When your business model includes welcoming an almost uncapped amount of risk, the dangers to your future success require no explanation. And yet, sportsbooks continue to make huge amounts of money, despite the fact that bettors have carte blanche to wager on pretty much anything they want and when they want.
The mechanisms their traders and number-crunchers put into place ensure that losses can be kept to a minimum, with the process of ‘laying’ bets to balance the books a practice that’s more than a century old in the sector.
Let’s take a look at an example using some of the latest match-winner NHL betting odds: we can wager on Toronto Maple Leafs at odds of -175, or instead take a chance on the underdogs Montreal Canadiens at +145. As we know, these prices represent the percentage chance of either team winning, and yet when we add them together the total percentage available is 104.47%. This means that the bookmaker has included an overround – sometimes known as vigorish or ‘vig’ in the industry – of 4.47%, which is essentially their profit margin on the match.
Bettors aren’t overly concerned; they will often take the odds available at their favorite sportsbook with no questions asked, and the bookie themselves can limit their liability by building a safety net into their prices. The leading sportsbooks also employ odds-compilers, and while these individuals tend to be sports fans, they aren’t setting prices based on their own instincts, rather they use advanced mathematical modeling to ensure that their odds represent the actual likelihood of a scenario happening.

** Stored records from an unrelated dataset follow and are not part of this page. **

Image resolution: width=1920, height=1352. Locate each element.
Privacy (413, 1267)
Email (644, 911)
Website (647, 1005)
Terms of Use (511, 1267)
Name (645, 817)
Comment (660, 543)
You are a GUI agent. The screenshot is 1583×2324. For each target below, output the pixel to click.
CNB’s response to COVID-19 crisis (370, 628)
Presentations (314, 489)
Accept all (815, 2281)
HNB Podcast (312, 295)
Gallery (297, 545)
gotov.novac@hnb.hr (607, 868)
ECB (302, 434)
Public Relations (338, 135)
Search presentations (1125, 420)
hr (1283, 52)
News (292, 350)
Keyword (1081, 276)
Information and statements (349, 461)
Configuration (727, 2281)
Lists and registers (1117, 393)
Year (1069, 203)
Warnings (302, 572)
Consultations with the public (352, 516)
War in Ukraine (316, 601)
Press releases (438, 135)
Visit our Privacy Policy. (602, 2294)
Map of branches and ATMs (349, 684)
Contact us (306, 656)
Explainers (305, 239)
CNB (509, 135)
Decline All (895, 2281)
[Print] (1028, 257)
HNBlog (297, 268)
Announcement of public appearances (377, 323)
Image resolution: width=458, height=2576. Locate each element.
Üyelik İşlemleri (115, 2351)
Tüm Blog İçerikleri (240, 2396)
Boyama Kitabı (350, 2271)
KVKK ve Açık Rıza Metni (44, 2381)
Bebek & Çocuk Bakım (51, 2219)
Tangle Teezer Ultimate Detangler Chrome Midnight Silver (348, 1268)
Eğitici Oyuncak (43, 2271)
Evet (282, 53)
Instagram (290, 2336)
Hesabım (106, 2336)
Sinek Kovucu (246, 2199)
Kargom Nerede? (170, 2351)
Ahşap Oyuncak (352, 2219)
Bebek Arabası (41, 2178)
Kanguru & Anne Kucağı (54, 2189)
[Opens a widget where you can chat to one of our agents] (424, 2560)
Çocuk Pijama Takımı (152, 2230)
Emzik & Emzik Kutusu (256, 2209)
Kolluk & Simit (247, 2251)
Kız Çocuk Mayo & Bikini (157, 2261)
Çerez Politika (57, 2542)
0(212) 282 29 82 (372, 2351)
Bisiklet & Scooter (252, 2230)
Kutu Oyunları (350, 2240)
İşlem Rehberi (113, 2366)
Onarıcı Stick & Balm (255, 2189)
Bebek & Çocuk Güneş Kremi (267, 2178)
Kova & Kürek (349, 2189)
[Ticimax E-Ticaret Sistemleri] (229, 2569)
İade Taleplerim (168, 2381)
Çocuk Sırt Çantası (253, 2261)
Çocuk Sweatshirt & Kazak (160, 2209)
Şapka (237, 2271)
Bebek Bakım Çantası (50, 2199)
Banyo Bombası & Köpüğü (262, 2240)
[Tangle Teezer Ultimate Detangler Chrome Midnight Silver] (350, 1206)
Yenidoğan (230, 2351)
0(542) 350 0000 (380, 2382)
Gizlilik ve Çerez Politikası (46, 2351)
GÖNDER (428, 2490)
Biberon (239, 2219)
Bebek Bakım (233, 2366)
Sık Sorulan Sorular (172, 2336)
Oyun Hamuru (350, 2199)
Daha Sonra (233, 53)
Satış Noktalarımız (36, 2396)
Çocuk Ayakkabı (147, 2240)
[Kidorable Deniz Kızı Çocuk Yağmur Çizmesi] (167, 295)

So essentially what you have is some of the sharpest minds around using the best tools in order to price a betting market just right. That, allied to the use of the overround principle, ensures they can remain profitable even when a heavily-backed favorite goes on to win their hockey game or whatever it might be.
This model is a lesson to businesses in all sectors. You can’t only welcome risk but profit from it if you are smart, and so it’s very much worth employing risk management specialists, be it in-house or outsourced to a professional, that can turn a potential negative into a positive for your company.
Balancing the Books
Balancing the books- it’s kind of a throwaway term used in business management.
Yet for a sports betting operator, another method that is utilized to manage risk is, quite literally, to balance the book of each sporting event that they offer odds for. Their ultimate goal is to profit with the same amount no matter which of the outcomes occurs so that, in the end, they have no concerns whether it’s the Maple Leafs or the Canadiens that wins the game.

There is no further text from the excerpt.